Task brief:
Keeping each line intact, print the whole listing.

==== Task inputs

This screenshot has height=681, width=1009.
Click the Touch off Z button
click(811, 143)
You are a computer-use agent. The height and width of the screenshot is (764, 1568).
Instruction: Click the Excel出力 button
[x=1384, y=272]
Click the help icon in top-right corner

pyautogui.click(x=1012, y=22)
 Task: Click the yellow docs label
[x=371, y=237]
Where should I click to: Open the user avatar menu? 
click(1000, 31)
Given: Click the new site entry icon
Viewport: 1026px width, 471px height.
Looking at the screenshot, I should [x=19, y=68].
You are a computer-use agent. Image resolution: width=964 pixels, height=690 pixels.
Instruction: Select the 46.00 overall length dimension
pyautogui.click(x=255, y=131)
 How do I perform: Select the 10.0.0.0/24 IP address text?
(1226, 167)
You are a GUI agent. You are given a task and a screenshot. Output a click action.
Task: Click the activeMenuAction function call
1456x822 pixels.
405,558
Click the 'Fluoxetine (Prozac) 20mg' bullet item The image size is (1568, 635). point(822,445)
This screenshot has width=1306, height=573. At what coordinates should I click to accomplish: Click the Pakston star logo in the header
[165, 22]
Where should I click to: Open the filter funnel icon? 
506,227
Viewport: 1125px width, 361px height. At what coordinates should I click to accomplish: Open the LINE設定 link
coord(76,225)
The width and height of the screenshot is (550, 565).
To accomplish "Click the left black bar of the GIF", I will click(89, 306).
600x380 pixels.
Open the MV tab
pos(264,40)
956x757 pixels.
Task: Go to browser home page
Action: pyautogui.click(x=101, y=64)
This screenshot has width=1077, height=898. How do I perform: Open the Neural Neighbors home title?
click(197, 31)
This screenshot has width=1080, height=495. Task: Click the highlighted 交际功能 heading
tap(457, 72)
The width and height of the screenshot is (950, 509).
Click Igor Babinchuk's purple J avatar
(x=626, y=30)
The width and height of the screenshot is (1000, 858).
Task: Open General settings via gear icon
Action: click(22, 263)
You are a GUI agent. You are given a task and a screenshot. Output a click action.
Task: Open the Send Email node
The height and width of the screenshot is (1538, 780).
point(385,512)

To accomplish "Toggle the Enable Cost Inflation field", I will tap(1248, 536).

========

Solution for this problem:
This screenshot has height=681, width=1009.
Click the Touch off Z button
click(811, 143)
You are a computer-use agent. The height and width of the screenshot is (764, 1568).
Instruction: Click the Excel出力 button
[x=1384, y=272]
Click the help icon in top-right corner

pyautogui.click(x=1012, y=22)
 Task: Click the yellow docs label
[x=371, y=237]
Where should I click to: Open the user avatar menu? 
click(1000, 31)
Given: Click the new site entry icon
Viewport: 1026px width, 471px height.
Looking at the screenshot, I should [x=19, y=68].
You are a computer-use agent. Image resolution: width=964 pixels, height=690 pixels.
Instruction: Select the 46.00 overall length dimension
pyautogui.click(x=255, y=131)
 How do I perform: Select the 10.0.0.0/24 IP address text?
(1226, 167)
You are a GUI agent. You are given a task and a screenshot. Output a click action.
Task: Click the activeMenuAction function call
1456x822 pixels.
405,558
Click the 'Fluoxetine (Prozac) 20mg' bullet item The image size is (1568, 635). point(822,445)
This screenshot has width=1306, height=573. At what coordinates should I click to accomplish: Click the Pakston star logo in the header
[165, 22]
Where should I click to: Open the filter funnel icon? 
506,227
Viewport: 1125px width, 361px height. At what coordinates should I click to accomplish: Open the LINE設定 link
coord(76,225)
The width and height of the screenshot is (550, 565).
To accomplish "Click the left black bar of the GIF", I will click(89, 306).
600x380 pixels.
Open the MV tab
pos(264,40)
956x757 pixels.
Task: Go to browser home page
Action: pyautogui.click(x=101, y=64)
This screenshot has width=1077, height=898. How do I perform: Open the Neural Neighbors home title?
click(197, 31)
This screenshot has width=1080, height=495. Task: Click the highlighted 交际功能 heading
tap(457, 72)
The width and height of the screenshot is (950, 509).
Click Igor Babinchuk's purple J avatar
(x=626, y=30)
The width and height of the screenshot is (1000, 858).
Task: Open General settings via gear icon
Action: click(22, 263)
You are a GUI agent. You are given a task and a screenshot. Output a click action.
Task: Open the Send Email node
The height and width of the screenshot is (1538, 780).
point(385,512)

To accomplish "Toggle the Enable Cost Inflation field", I will tap(1248, 536).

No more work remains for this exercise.